DOCUMENT:
==============================

United States District Court, District of Columbia

June 23, 2015

ARNE DUNCAN, Secretary of the Department of Education, et al., Defendants.


JOHN D. BATES, District Judge.

This case asks how the government should determine whether certain for-profit and vocational schools "prepare [their] students for gainful employment in a recognized occupation." 20 U.S.C. §§ 1002(b)(1)(A)(i), 1002(c)(1)(A). The Department of Education proposes one answer: it plans to measure the average debt load of a program's former students against their earnings. Only graduates who make enough money to service their educational debt, the thinking goes, are "gainful[ly] employ[ed]." But the Association of Private Sector Colleges and Universities approaches the question from a different angle. It believes that the only permissible measure for "gainful employment" is whether students get a job-any job-that pays. The Association thus argues that the Department's debt-to-earnings test is both outside the scope of the Higher Education Act and arbitrary or capricious under the Administrative Procedure Act. But sustaining these (and other) claims under the deferential Chevron and APA standards presents too great a hurdle for the Association, and the Court will accordingly deny the Association's motion for summary judgment and grant the Department's cross-motion.[1]


Title IV of the Higher Education Act of 1965 "provides billions of dollars [every year] through loan and grant programs to help students pay... for their postsecondary education." Ass'n of Private Sector Colls. & Univs. v. Duncan, 681 F.3d 427, 433 (D.C. Cir. 2012). But there are boundaries to this billion-dollar industry-including limits on the kinds of schools whose students qualify for federal loans and grants. As this Circuit has explained, "[t]hese [statutory] requirements are intended to ensure that participating schools actually prepare their students for employment, such that those students can repay their loans." Id. at 434. One such requirement sits at the center of this case. Students enrolled at "[p]roprietary institution[s] of higher education" (that is to say, for-profit schools) or "[p]ostsecondary vocational institution[s]" are only eligible for Title IV funding if the institutions' programs "prepare [those] students for gainful employment in a recognized occupation." 20 U.S.C. §§ 1002(b), 1002(c); see also id. § 1088(b)(1)(A)(i).

==============================

MATERIAL PROVIDED:
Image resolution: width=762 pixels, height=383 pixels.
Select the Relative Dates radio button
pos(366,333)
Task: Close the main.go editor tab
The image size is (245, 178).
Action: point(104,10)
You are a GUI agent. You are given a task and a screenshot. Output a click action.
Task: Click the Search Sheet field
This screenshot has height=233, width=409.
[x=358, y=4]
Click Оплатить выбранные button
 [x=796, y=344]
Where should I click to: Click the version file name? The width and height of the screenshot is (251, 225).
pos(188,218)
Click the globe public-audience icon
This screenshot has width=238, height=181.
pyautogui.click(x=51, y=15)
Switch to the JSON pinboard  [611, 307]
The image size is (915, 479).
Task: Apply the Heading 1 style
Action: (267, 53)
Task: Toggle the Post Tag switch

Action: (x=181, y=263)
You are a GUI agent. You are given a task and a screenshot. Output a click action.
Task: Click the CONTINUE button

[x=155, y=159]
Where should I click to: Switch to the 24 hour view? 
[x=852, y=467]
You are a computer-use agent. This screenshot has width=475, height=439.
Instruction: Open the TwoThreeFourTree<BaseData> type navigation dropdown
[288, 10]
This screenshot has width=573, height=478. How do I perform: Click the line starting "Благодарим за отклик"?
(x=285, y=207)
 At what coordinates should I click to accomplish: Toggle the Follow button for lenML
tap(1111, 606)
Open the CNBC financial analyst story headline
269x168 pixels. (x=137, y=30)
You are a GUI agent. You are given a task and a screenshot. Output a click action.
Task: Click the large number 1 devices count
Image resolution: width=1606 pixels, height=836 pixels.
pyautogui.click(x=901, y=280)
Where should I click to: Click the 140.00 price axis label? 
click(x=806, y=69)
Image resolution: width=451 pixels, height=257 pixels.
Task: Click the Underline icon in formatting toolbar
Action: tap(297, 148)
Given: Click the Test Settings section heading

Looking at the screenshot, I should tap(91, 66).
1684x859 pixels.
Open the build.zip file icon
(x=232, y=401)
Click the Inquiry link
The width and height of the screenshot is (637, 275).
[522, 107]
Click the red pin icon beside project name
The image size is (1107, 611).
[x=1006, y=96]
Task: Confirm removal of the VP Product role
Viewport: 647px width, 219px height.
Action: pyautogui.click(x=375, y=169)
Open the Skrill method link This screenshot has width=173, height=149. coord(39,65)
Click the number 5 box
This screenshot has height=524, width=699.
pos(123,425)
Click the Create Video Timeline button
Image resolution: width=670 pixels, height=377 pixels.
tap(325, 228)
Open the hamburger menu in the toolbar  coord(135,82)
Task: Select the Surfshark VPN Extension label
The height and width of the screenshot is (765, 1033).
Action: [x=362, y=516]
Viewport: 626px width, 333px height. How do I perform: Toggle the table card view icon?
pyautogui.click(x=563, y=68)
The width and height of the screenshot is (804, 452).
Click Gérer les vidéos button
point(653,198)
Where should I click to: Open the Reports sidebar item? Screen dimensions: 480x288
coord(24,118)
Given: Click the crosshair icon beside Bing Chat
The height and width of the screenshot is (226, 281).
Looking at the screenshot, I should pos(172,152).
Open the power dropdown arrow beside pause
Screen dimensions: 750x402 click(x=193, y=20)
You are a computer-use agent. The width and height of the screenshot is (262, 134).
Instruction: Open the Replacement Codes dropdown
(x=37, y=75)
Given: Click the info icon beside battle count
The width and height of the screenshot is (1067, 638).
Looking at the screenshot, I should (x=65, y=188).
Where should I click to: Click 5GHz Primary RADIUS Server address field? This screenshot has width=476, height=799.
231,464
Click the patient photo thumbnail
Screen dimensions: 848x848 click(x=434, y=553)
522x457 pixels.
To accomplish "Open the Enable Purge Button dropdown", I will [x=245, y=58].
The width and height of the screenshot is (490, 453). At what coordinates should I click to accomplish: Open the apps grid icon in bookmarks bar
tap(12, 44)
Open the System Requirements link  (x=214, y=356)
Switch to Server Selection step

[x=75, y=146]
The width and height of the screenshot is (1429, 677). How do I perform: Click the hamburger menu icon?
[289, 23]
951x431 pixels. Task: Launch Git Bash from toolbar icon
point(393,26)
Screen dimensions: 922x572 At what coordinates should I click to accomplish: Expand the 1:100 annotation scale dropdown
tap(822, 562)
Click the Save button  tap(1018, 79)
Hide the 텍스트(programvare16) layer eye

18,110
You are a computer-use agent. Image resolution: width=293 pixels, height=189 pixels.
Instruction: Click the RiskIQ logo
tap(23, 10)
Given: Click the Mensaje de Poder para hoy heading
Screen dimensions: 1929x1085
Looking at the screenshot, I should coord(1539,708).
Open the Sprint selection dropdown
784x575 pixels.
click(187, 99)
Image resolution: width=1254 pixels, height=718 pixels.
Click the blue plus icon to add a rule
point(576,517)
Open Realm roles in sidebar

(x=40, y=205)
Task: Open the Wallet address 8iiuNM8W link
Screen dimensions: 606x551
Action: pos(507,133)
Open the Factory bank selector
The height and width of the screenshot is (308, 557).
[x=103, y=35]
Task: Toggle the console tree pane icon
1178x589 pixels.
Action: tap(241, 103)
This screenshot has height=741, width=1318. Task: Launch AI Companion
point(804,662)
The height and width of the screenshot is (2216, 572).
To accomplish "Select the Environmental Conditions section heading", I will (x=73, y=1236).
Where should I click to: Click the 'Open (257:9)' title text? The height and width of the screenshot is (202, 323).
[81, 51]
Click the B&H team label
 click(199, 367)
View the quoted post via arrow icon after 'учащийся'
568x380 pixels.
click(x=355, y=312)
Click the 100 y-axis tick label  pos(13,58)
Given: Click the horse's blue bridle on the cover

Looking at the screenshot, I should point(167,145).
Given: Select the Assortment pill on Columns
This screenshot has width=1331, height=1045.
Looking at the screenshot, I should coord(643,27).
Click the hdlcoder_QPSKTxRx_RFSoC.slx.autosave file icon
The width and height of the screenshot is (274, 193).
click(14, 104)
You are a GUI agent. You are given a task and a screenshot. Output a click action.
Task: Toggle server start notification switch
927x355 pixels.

==============================

TO-DO LIST:
**a.** In the records, starting at the line that contains "Task: Open the Wallet address 8iiuNM8W link" and ending at the line that contains "Action: tap(241, 103)", swap "console" for "sidebar" and leave everything else unchanged. Give back only those lines.
**b.** Carry on the court opinion on the gainful employment rule from the point where it stops.

WRITTEN RESPONSES:
**a.**
Task: Open the Wallet address 8iiuNM8W link
Screen dimensions: 606x551
Action: pos(507,133)
Open the Factory bank selector
The height and width of the screenshot is (308, 557).
[x=103, y=35]
Task: Toggle the sidebar tree pane icon
1178x589 pixels.
Action: tap(241, 103)

**b.**
Although Congress did not explain what it meant by "prepare" or "gainful employment" or "recognized occupation, " the Department has grappled with this language once before. After a notice-and-comment period ending in 2011, the Department promulgated a final rule designed "to improve disclosure of relevant information and to establish minimal measures for determining whether certain postsecondary educational programs lead to gainful employment in recognized occupations." 76 Fed. Reg. 34, 386, 34, 386 (June 13, 2011). The rule established several tests to measure the adequacy of schools' preparation efforts, including two different metrics for weighing the average student's debt load against her income, as well as a separate metric to calculate whether a sufficient percentage of a school's students were actually repaying their loans. See id. at 34, 389. The 2011 rule also required schools "to report the information necessary for the Department to calculate [its new metrics]... and to disclose to prospective students various facts about [its] program[s]." Ass'n of Private Sector Colls. & Univs. v. Duncan, 870 F.Supp.2d 133, 143 (D.D.C. 2012) (hereinafter "APSCU I") (internal citation omitted).

This rule never took effect, however. In 2012, the Association of Private Sector Colleges and Universities-a trade group representing 1, 400 for-profit colleges which is also the plaintiff here, see Compl. [ECF No. 1] ¶ 2-brought suit against the Department, arguing that the proposed "gainful employment" regulations exceeded statutory authority and violated the APA, see APSCU I, 870 F.Supp.2d at 144-45. And the district court agreed-at least in part. While the court held that the "gainful employment" provision was ambiguous, that the Department's interpretation of the provision was reasonable, and that many aspects of the proposed regulations withstood arbitrary-and-capricious review, see id. at 149-53, it nonetheless vacated the bulk of the regulations because one of the Department's debt metrics did not reflect reasoned decisionmaking, see id. at 154 ("Because the Department has not provided a reasonable explanation of [its debt-repayment] figure, the court must conclude that it was chosen arbitrarily."). The court likewise rejected some aspects of the Department's proposed reporting requirements, while retaining the rule's disclosure requirements. See id. at 155-57; see also Ass'n of Private Sector Colls. & Univs. v. Duncan, 930 F.Supp.2d 210, 218-21 (D.D.C. 2013) (hereinafter "APSCU II") (denying a motion to amend APSCU I's holdings concerning the reporting and disclosure requirements).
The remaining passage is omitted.